I think autism is like a little furry monster in the brain with crazy googly eyes that runs around pooping and peeing on everything and while laughing, pulls out plugs. Autism can be a gift, to be able to see things in such extreme detail while teaching those around them true love. But for a parent of an autistic child, autism is a purple monster in the brain of your child.

What keeps me going is the 2 or 3 times that I have seen the REAL Mckenna. She is beautiful and compassionate! I am glad God has given me those glimpses so I can have something to hold onto during bad seasons.

With the kids food allergies, asthma, autism and suspected A.D.D., I am putting half our family on a gluten/casein free diet. In other words I am relearning how to cook. Wheat is in so many things. A loaf of gluten free bread is $6. I think our grocery bill is going to at least double. But I feel in my heart that this is the right direction to go. Healing through biomedical ways instead of putting band aids on symptoms.

I never thought I would medicate a three year old. But then we got Kenna. She lives in terror and thus, so do we. Spencer and I agree that this is the hardest thing we have ever done. I would prefer three high risk teenagers over one broken brained three year old.
I was told that PDD kids get easier when they hit 5 1/2 to 6 years old. I hope we make it. The other morning Mckenna had 5 tantrums before 8:30 am. The painful thing is that she can hold it together for other people and in public but at home she falls apart.

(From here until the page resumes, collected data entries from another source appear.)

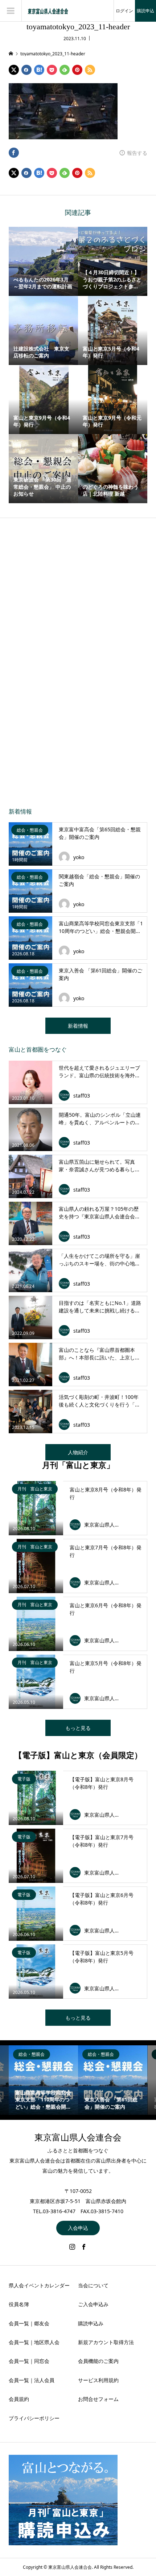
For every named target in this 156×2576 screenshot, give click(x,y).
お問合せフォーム (98, 2398)
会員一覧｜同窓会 (29, 2361)
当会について (93, 2285)
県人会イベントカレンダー (39, 2285)
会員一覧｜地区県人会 (34, 2342)
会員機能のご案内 (98, 2361)
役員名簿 (19, 2304)
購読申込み (90, 2323)
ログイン (124, 11)
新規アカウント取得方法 (106, 2342)
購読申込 (145, 11)
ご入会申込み (93, 2304)
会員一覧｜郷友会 (29, 2323)
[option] (43, 2079)
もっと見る (78, 1727)
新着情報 (78, 1025)
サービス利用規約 (98, 2380)
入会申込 (78, 2227)
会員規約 (19, 2398)
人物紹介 (78, 1452)
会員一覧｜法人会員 (31, 2380)
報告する (137, 152)
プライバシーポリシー (34, 2418)
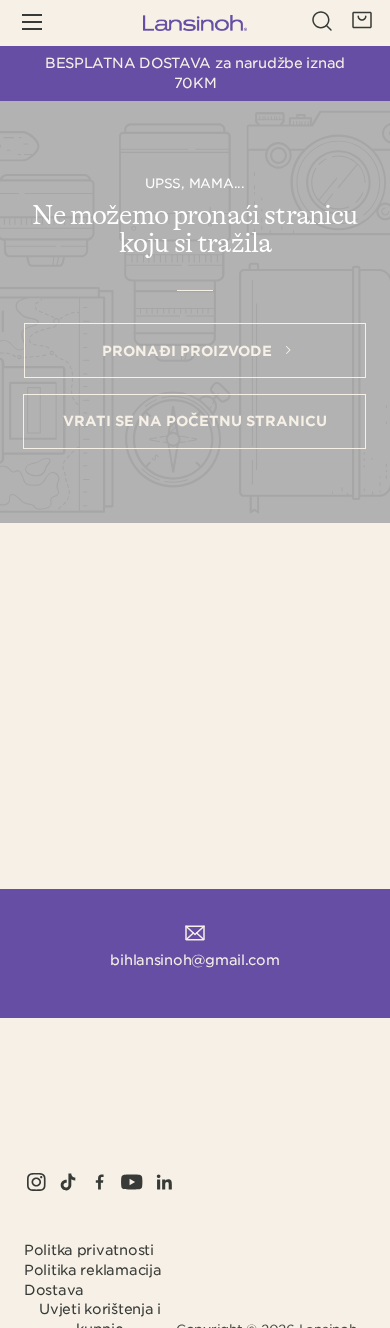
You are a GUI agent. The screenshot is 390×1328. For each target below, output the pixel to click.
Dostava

People that don't know Kenna well think she is just an active cute girl with big brown eyes. I wish it was the opposite, that she was bad for other people and great for me so that I don't look like "one of those" moms. Okay lets face it I am "one of those" moms.

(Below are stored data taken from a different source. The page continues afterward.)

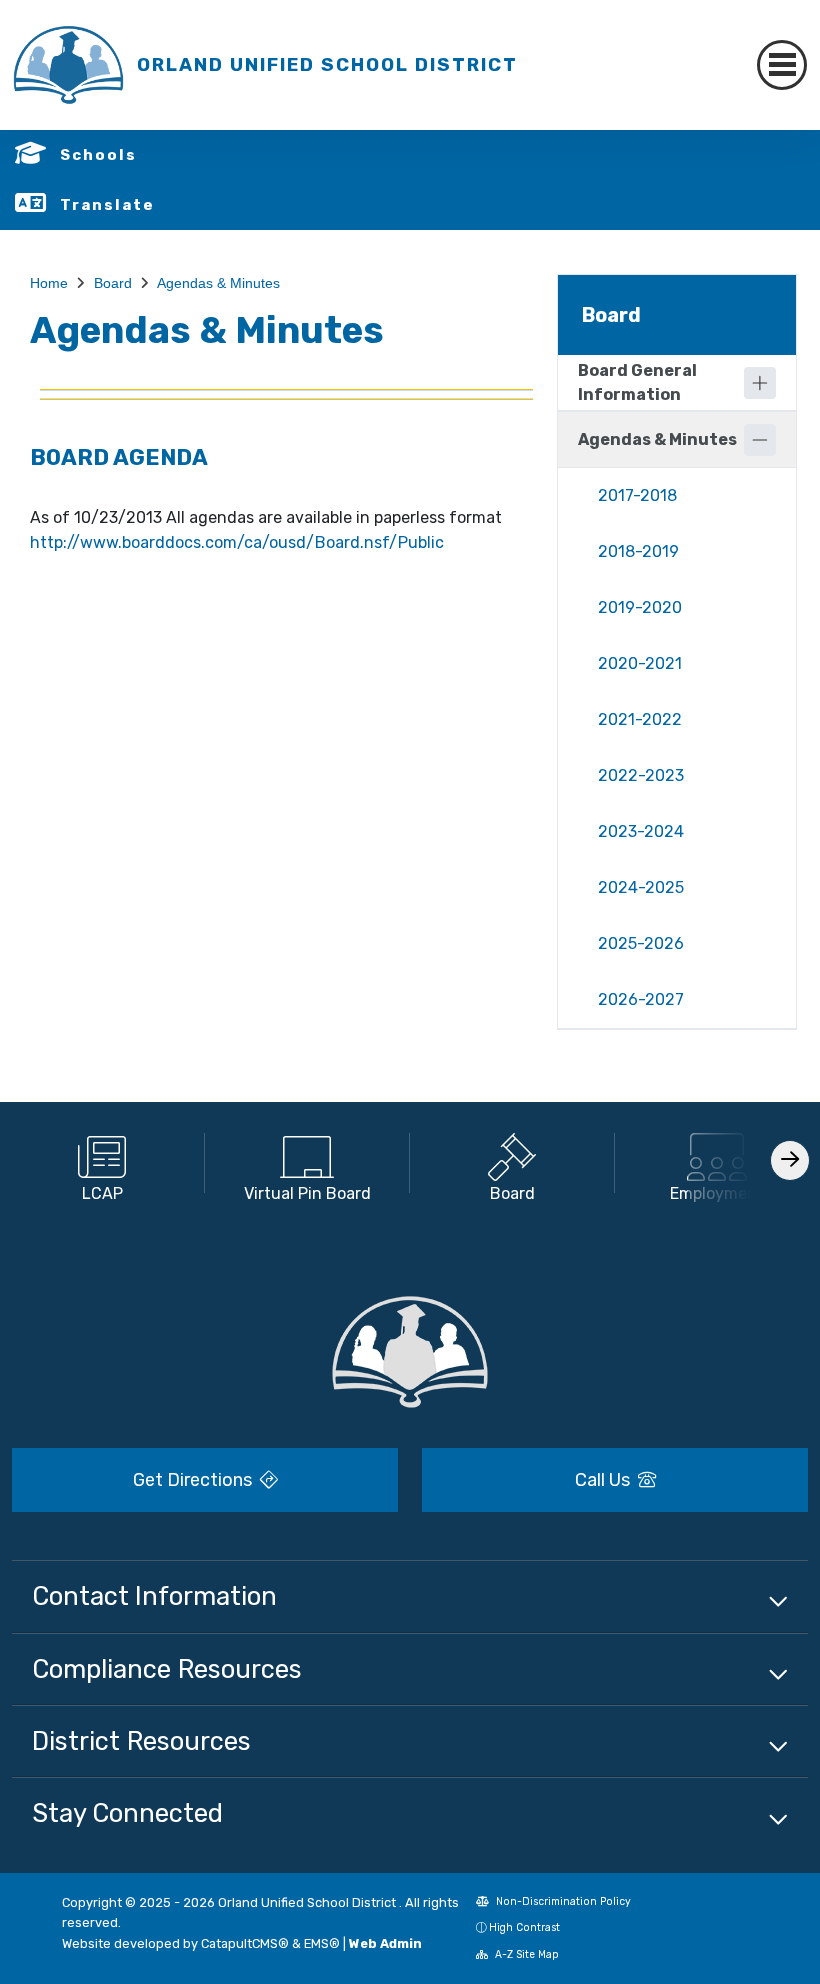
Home (49, 283)
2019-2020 (640, 607)
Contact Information (154, 1596)
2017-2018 (637, 495)
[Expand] (760, 383)
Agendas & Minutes (218, 283)
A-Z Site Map (525, 1954)
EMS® (322, 1943)
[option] (102, 1163)
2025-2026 (641, 943)
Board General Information (637, 382)
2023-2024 (641, 831)
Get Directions (194, 1480)
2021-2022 (640, 719)
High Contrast (524, 1927)
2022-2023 (641, 775)
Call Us (604, 1480)
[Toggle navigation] (782, 65)
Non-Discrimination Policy (562, 1901)
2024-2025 (641, 887)
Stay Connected (127, 1813)
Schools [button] (98, 155)
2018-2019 (638, 551)
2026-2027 (641, 999)
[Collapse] (760, 440)
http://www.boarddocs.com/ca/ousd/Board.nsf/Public (237, 542)
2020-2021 (640, 663)
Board (113, 283)
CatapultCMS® (245, 1943)
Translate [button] (107, 205)
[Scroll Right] (790, 1160)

She has pushed me to do my own personal work. I have to take care of Danielle. I do more self care than ever and I still feel like I am hanging on by my fingernails. 85% of marriages with an autistic child end in divorce. Trials bring us closer and make us stronger or make us bitter. July and August were really hard. Because of the stress my hair started falling out, every day for three weeks I had migraine headaches, I woke up and literally could not get out of bed because my back was so messed up, and I can't loose my "Mckenna adoption weight" because my cortisone levels are so high.
This is sounding very whinny but it feels good to purge. I am sorry but you may be reading my journaling therapy.

I have so much to learn and have been given so many gifts. The best gifts have come in the form of people in my life.

Good news. I am in art school at CAS in Springville and I am taking private lessons from Patrick Devonas, a master of painting. Also, I am running my first half marathon on Halloween. Go me!